» ACTIVITIES:
**A.** Reproduce the part of the forum thread on game lag from "So far weve" down to "problems you're having?".
**B.** Continue the forum thread on game lag spikes, starting after its last sentence.

Those are all perfectly fine, which means HDD's arent likely to be the problem here - if any of those had been in multi-word DMA or PIO mode, they would have been a very good cause for the problems you are having.

So far weve ruled out HDD's and CPU... i wonder whats left to check. Now that you have the dual core optimiser, can you give more in-detail reports of any problems you're having?


----------



## Niv (May 27, 2008)

well this is all the info that I can provide for now:

SYSTEM in the TaskManager's list does pop up everytime during the lag spiking some 10% more CPU usage. I furthermore noticed that, when the game is running ultra-fast (now normal speed thanks to the dual-core optimizer) the game uses 0~5% CPU. It is as if the game has be PRE-processed. I some how get the feeling that perhaps there is a mis-communication between my CPU, mother board and my video card.

I think what I would like to stress is that the games start most of the time ULTRA-fast. Games run at 2x~3x their supposed speed for 5~10secs then lags to some incredible degree (as if the computer processed too fast and then decided to do nothing), then goes back to the 2x~3x hyper-speed again (as if computer realized that it has forgotten about the game program and decided to pick up the work again) which of course will result in the lag again. This process repeats at a steady pace as if the computer times it.

» DATA EXCERPTS:

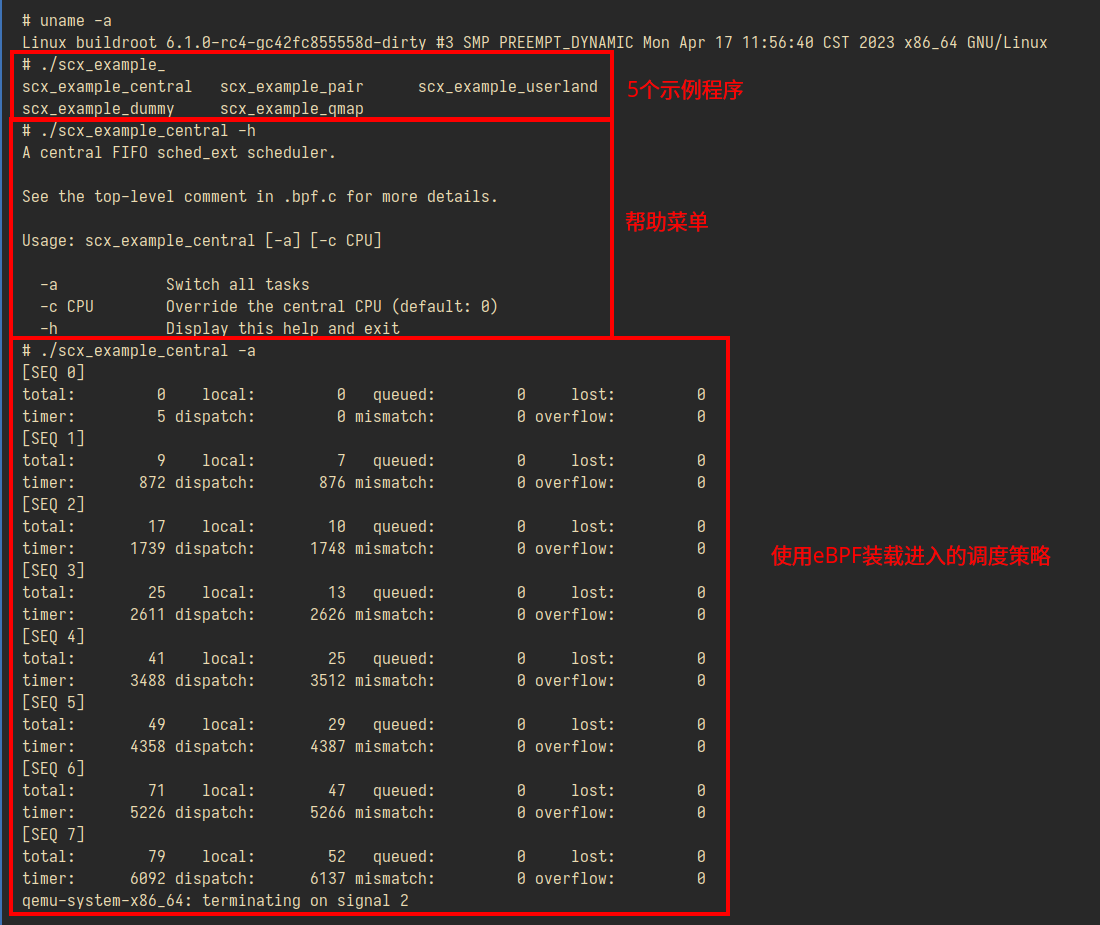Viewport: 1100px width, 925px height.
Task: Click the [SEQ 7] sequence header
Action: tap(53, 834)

--

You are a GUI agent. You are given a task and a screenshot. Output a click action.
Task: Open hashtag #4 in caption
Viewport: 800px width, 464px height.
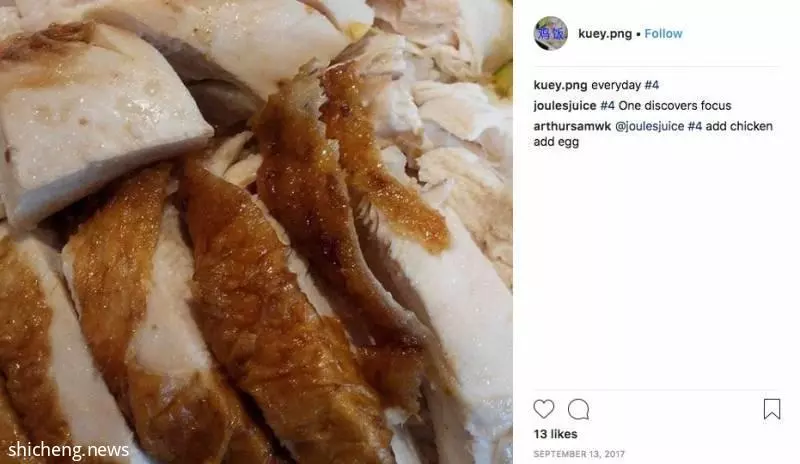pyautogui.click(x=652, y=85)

» EXPECTED RESULTS:
**A.**
So far weve ruled out HDD's and CPU... i wonder whats left to check. Now that you have the dual core optimiser, can you give more in-detail reports of any problems you're having?

**B.**
----------



## Niv (May 27, 2008)

Also that when the game is lagging, the CPU of the game appears. When the game is hyper-speeding/smooth running, NO game CPU appears in the TaskManager.


----------



## Mussels (May 28, 2008)

To be honest, i'm stumped. It makes me think its a virus or other software issue, i'd suggest formatting to a more common/accesible OS like vista x64 (mostly so you can use your 4GB of ram)


----------



## Darren (May 28, 2008)

It's not a hardware issue it's software, either an application which you or your PC dealer has installed which is consuming an unnecessary amount of CPU resources and hence causing these spikes (possibly an anti-virus program in the middle of a scan?)

Download CPU-z it will give us a full run down of your systems specification and tell us your motherboard name/number and maybe we can help you find some motherboard chipset drivers.

Also download Nvidia's latest graphics card driver for the 8600 series-------> http://www.nvidia.com/object/winxp_175.16_whql.html




Niv said:


> Also that when the game is lagging, the CPU of the game appears. When the game is hyper-speeding/smooth running, NO game CPU appears in the TaskManager.



You keep saying "the game" what game exactly are you attempting to play and does this happen with every title you play. Because if this problem only occurs with one game and all your other games are fine maybe you should look for a game specific patch.



*Last resort *would be to format your hard disk drive and re-install window, if that fails contact your PC dealer. This is why I stay away from prebuilt PCs, they charge you upto 2x more, mess up the build and give you crappy technical support.


----------



## Mussels (May 28, 2008)

actually i should ask as this isnt in your specs - do you have G15 keyboard? i've heard of the LCD driver for them doing this kind of thing.


----------



## Niv (May 31, 2008)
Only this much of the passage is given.